Task prompt:
Only the number is wanted: how many lines of these entries contain the word "agent"?

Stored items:
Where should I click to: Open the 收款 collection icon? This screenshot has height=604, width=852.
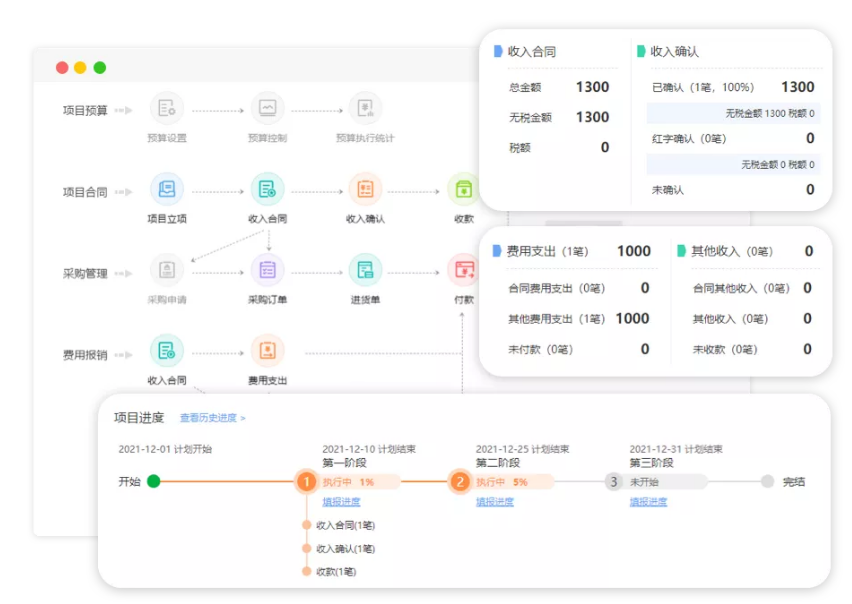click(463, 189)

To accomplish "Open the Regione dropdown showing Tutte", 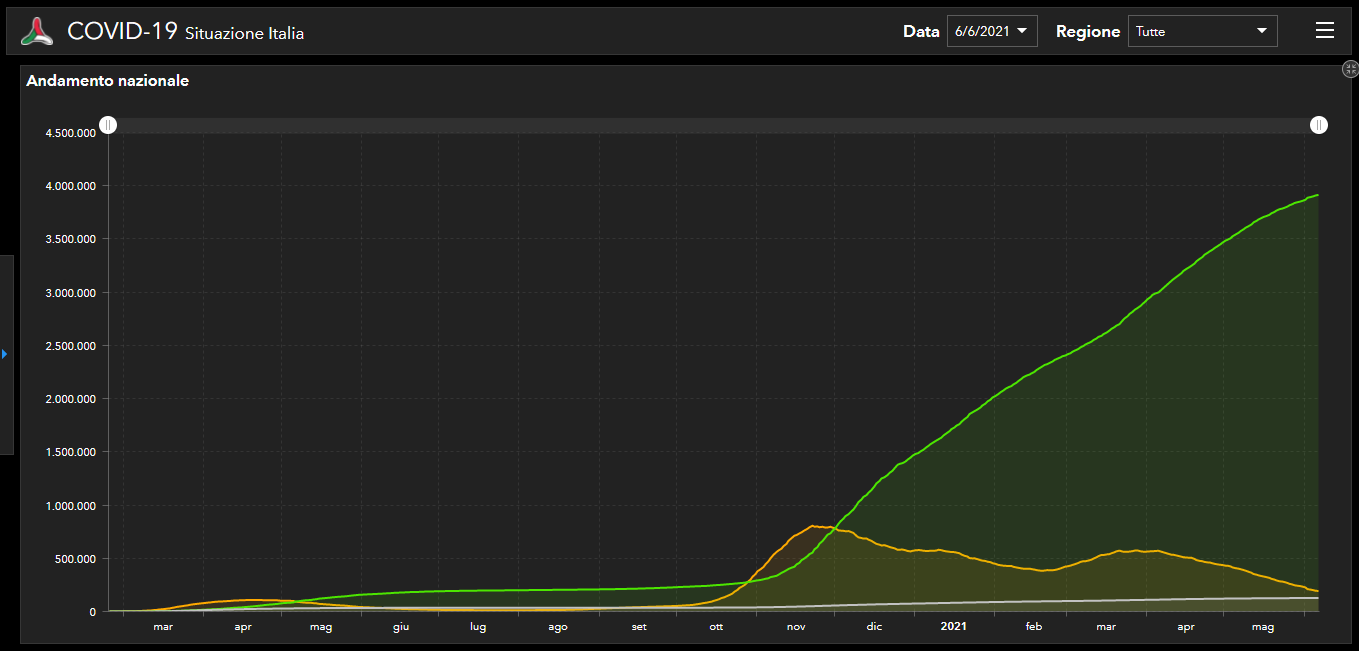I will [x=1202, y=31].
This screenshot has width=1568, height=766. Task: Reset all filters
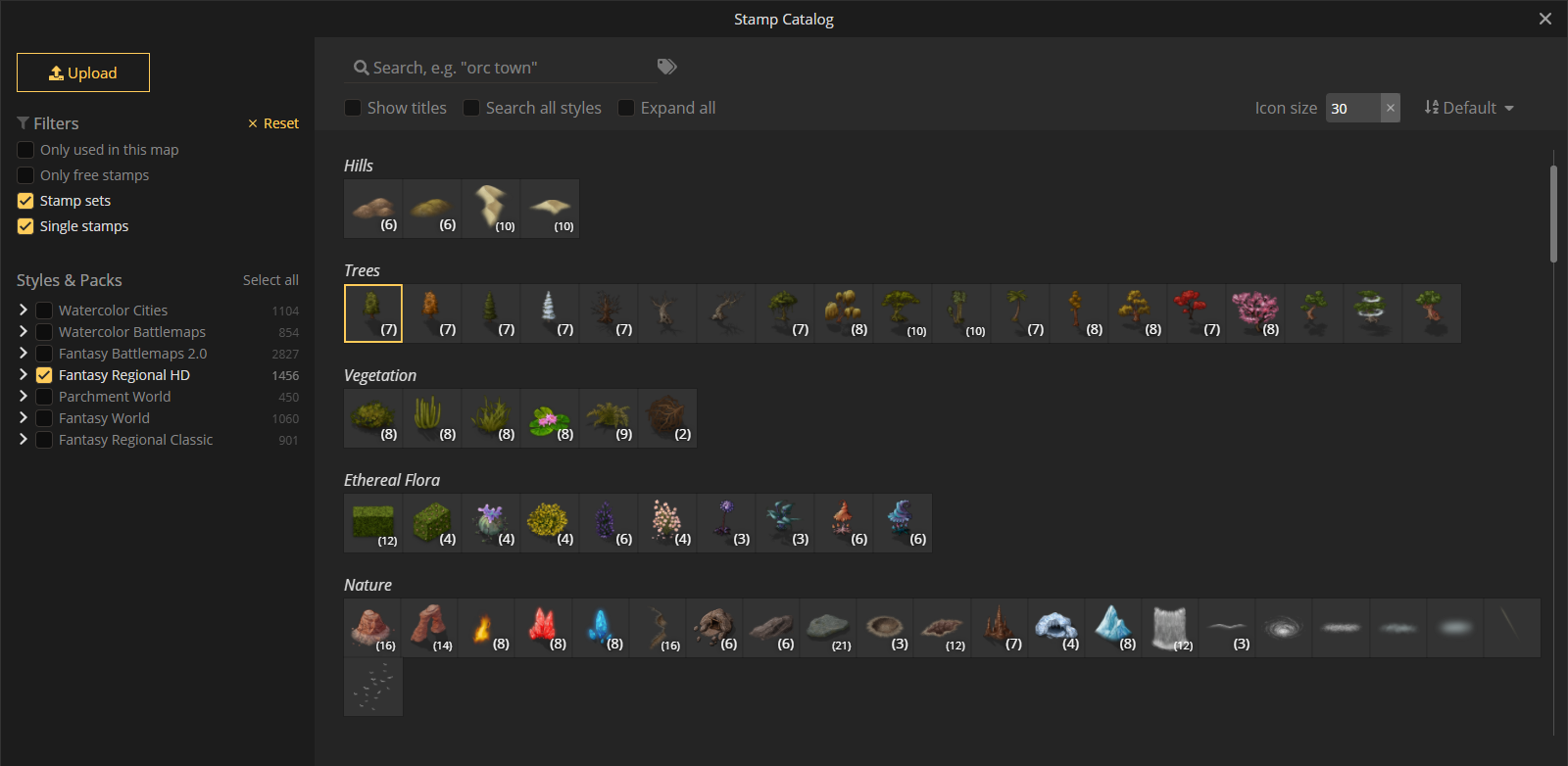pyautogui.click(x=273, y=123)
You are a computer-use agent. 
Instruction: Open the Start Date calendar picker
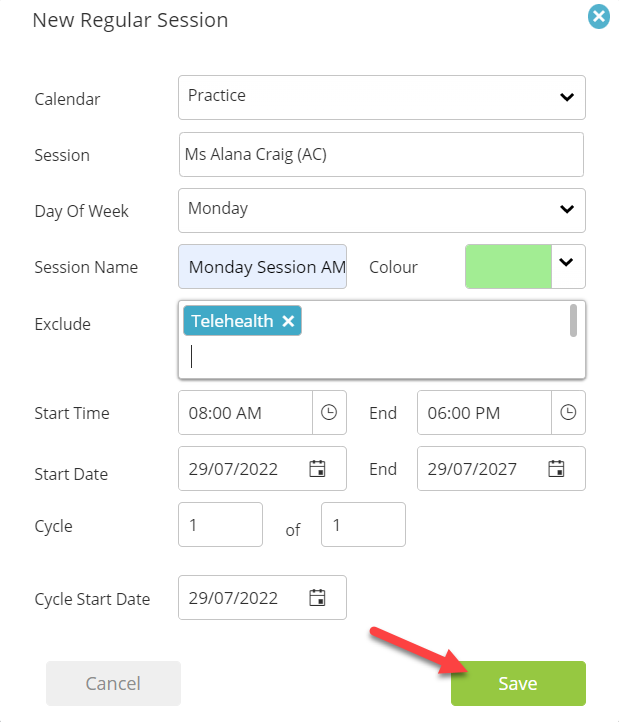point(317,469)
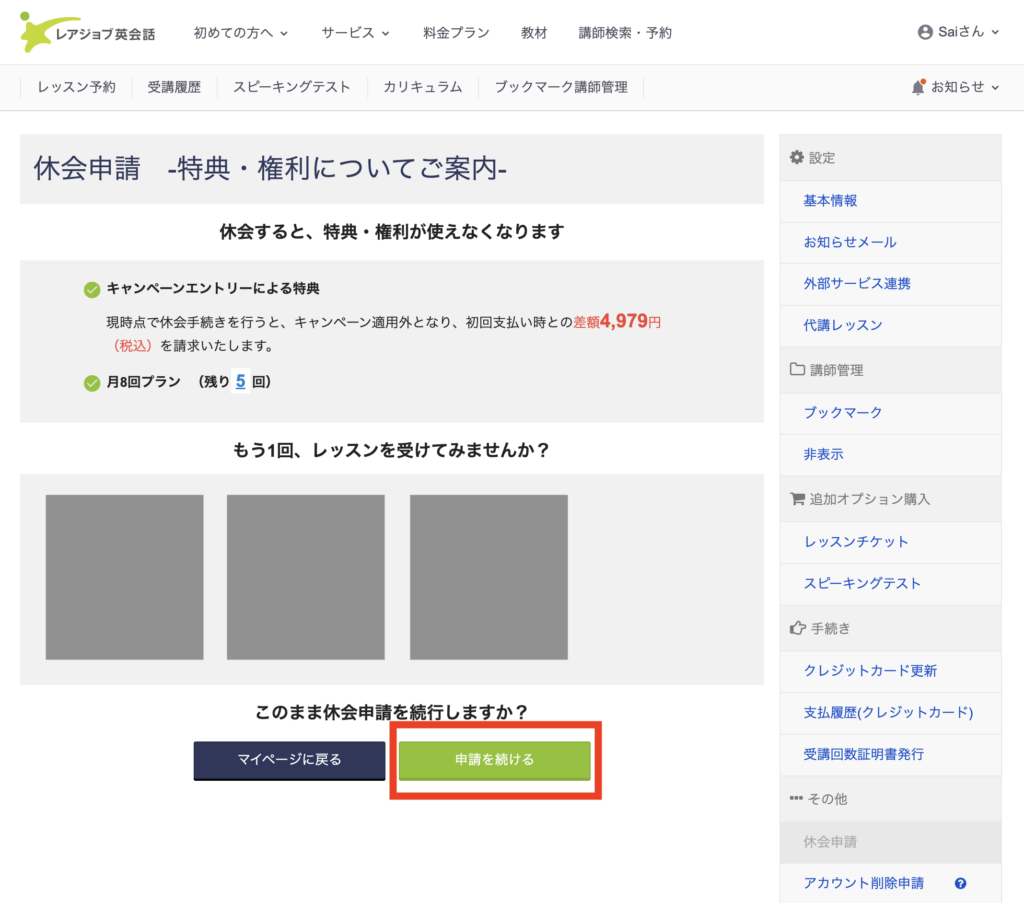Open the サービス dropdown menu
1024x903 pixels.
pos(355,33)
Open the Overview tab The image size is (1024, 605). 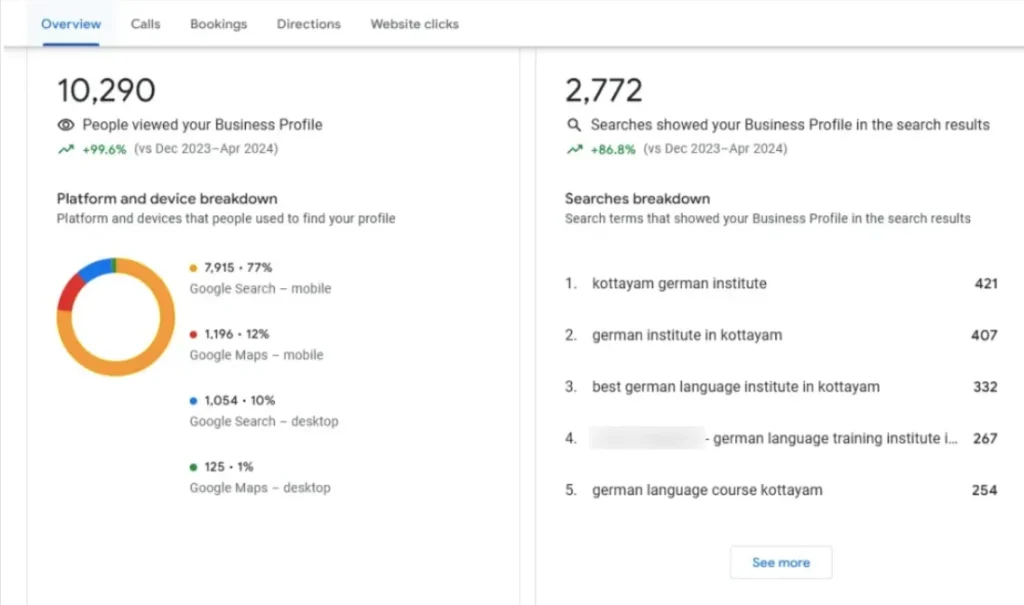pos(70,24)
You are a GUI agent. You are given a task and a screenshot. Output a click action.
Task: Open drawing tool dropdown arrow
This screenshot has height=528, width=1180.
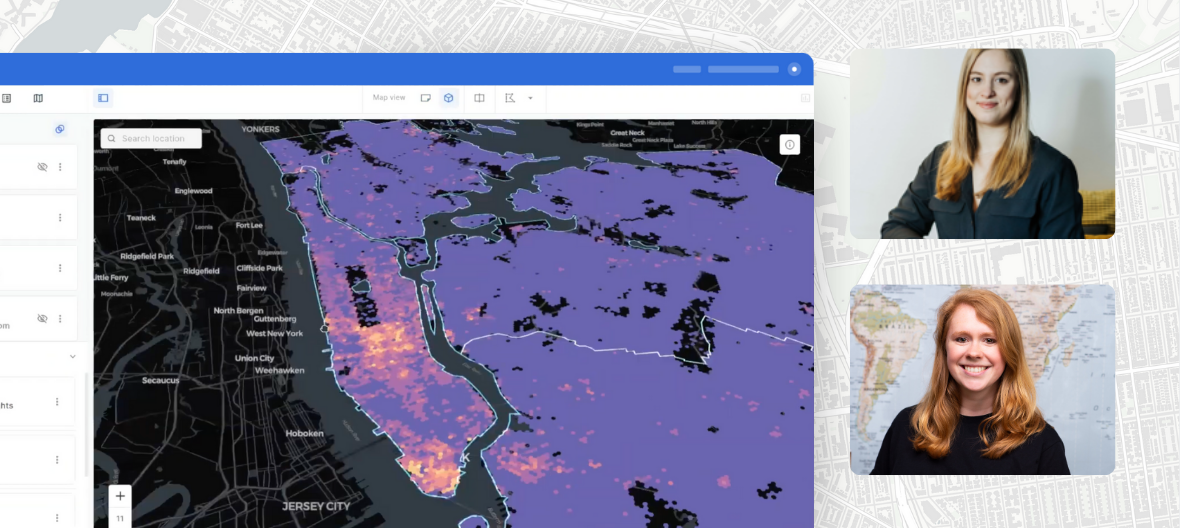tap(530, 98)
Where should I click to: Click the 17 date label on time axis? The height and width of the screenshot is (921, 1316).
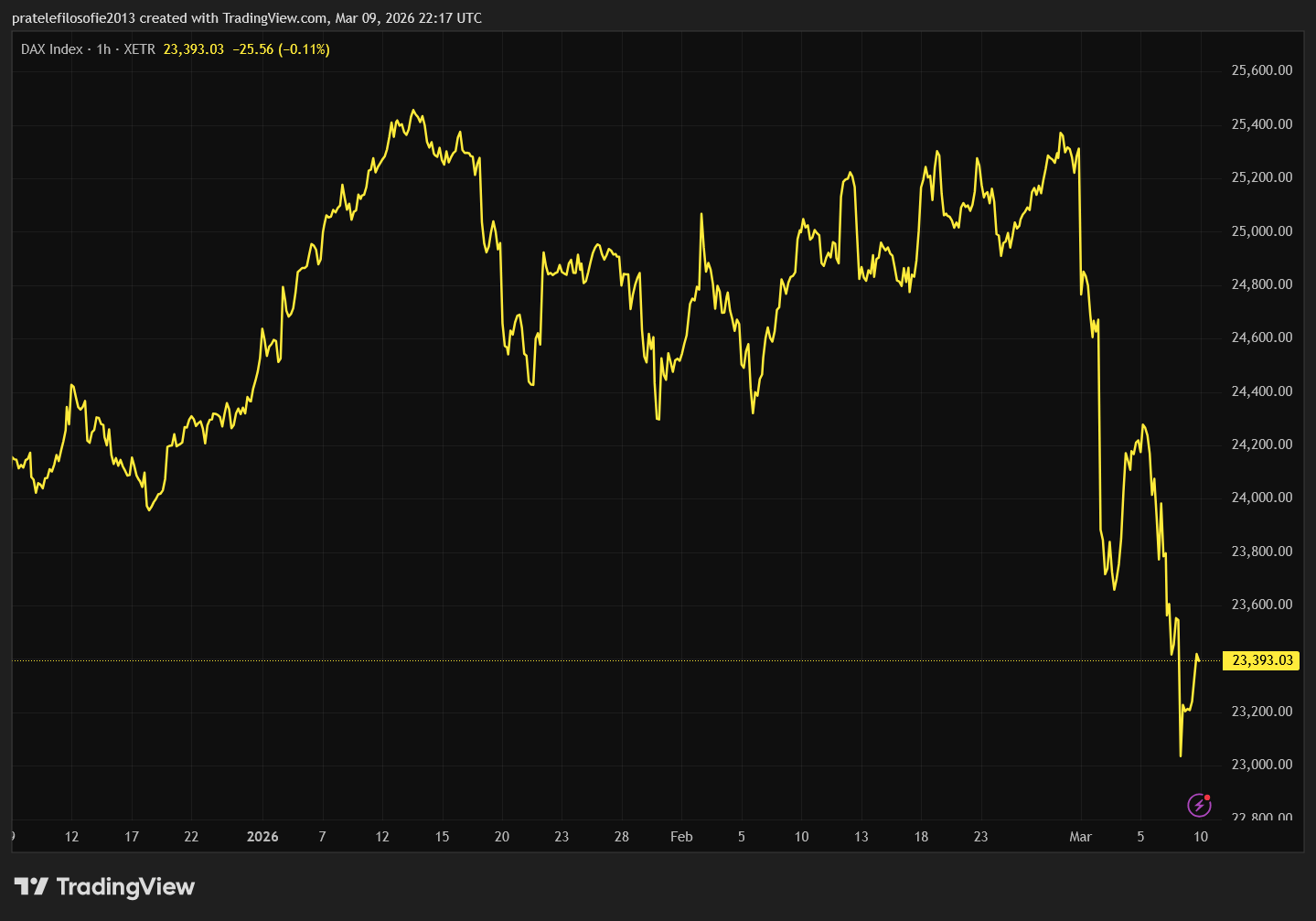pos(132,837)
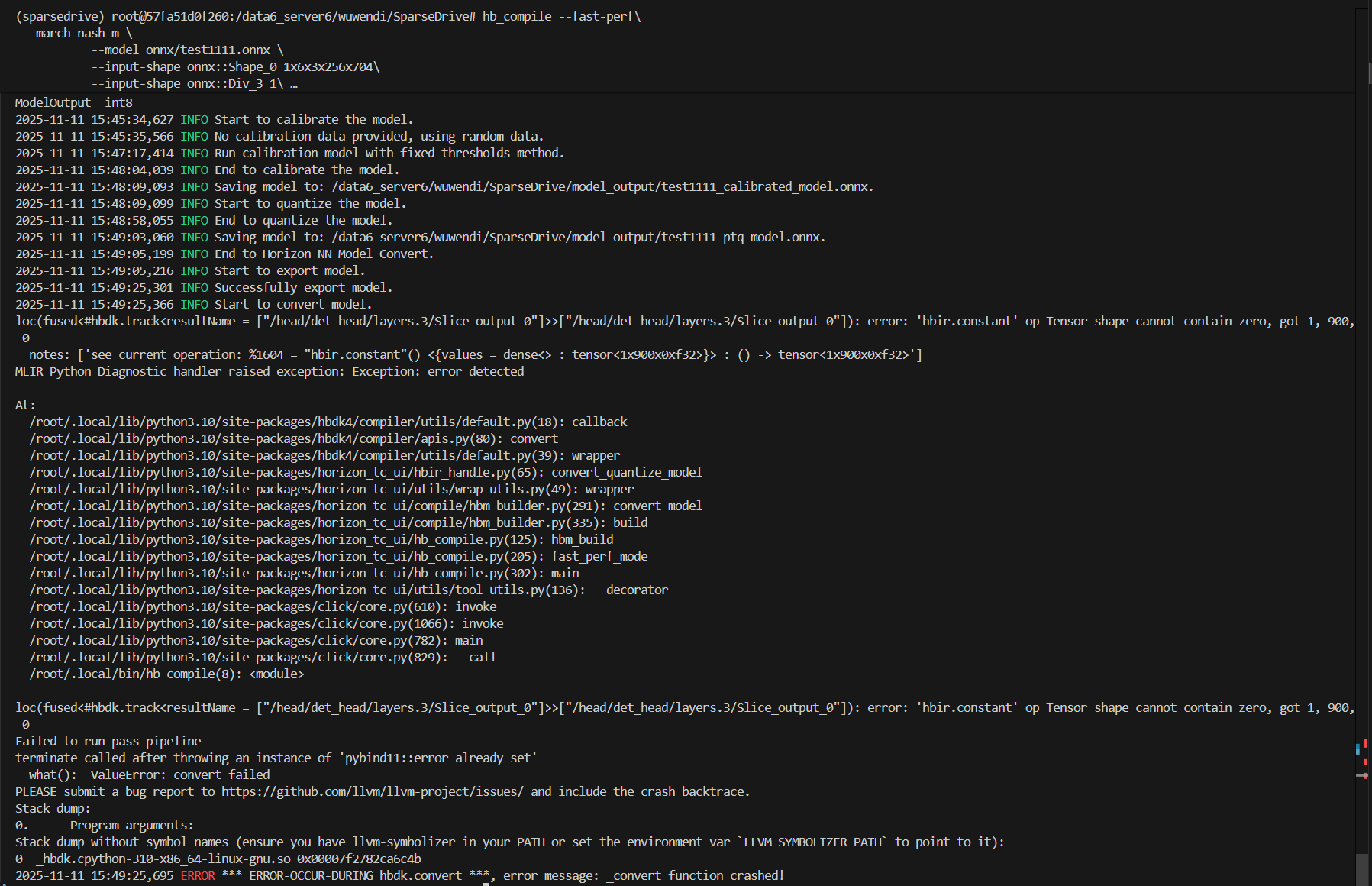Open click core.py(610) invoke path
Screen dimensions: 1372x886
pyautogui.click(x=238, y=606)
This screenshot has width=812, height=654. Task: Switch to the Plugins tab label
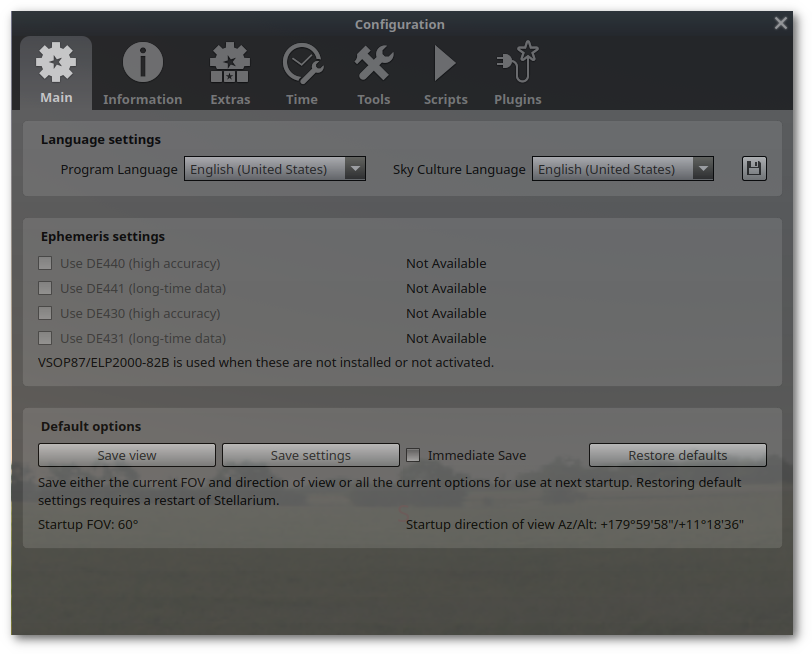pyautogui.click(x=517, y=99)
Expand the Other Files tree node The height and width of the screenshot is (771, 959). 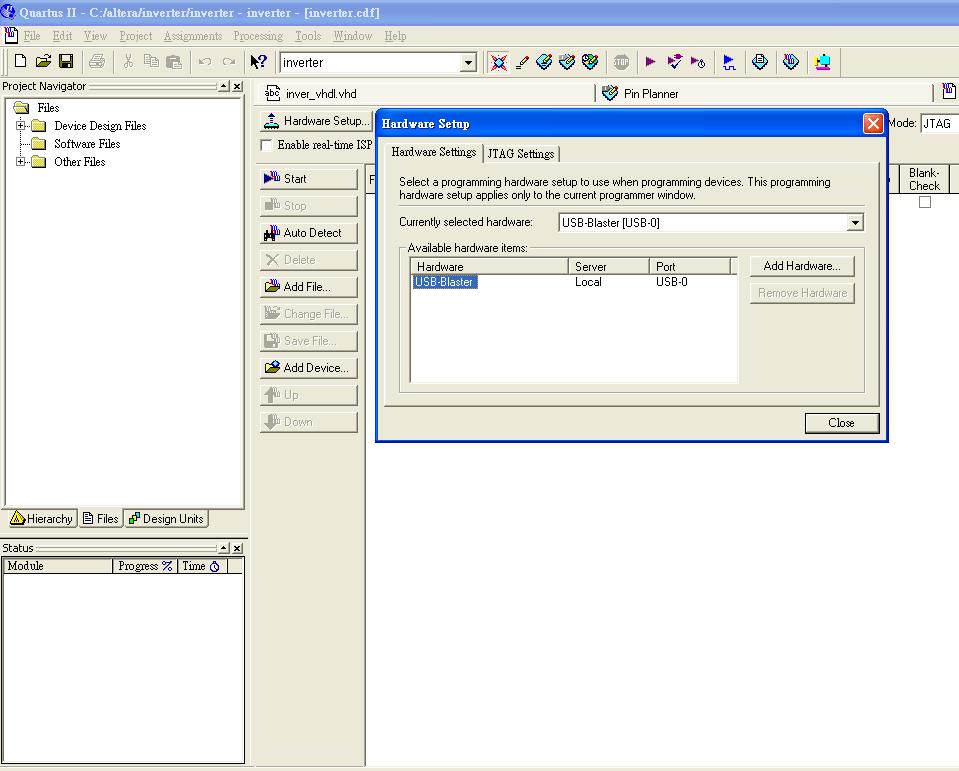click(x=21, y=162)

Solution below:
2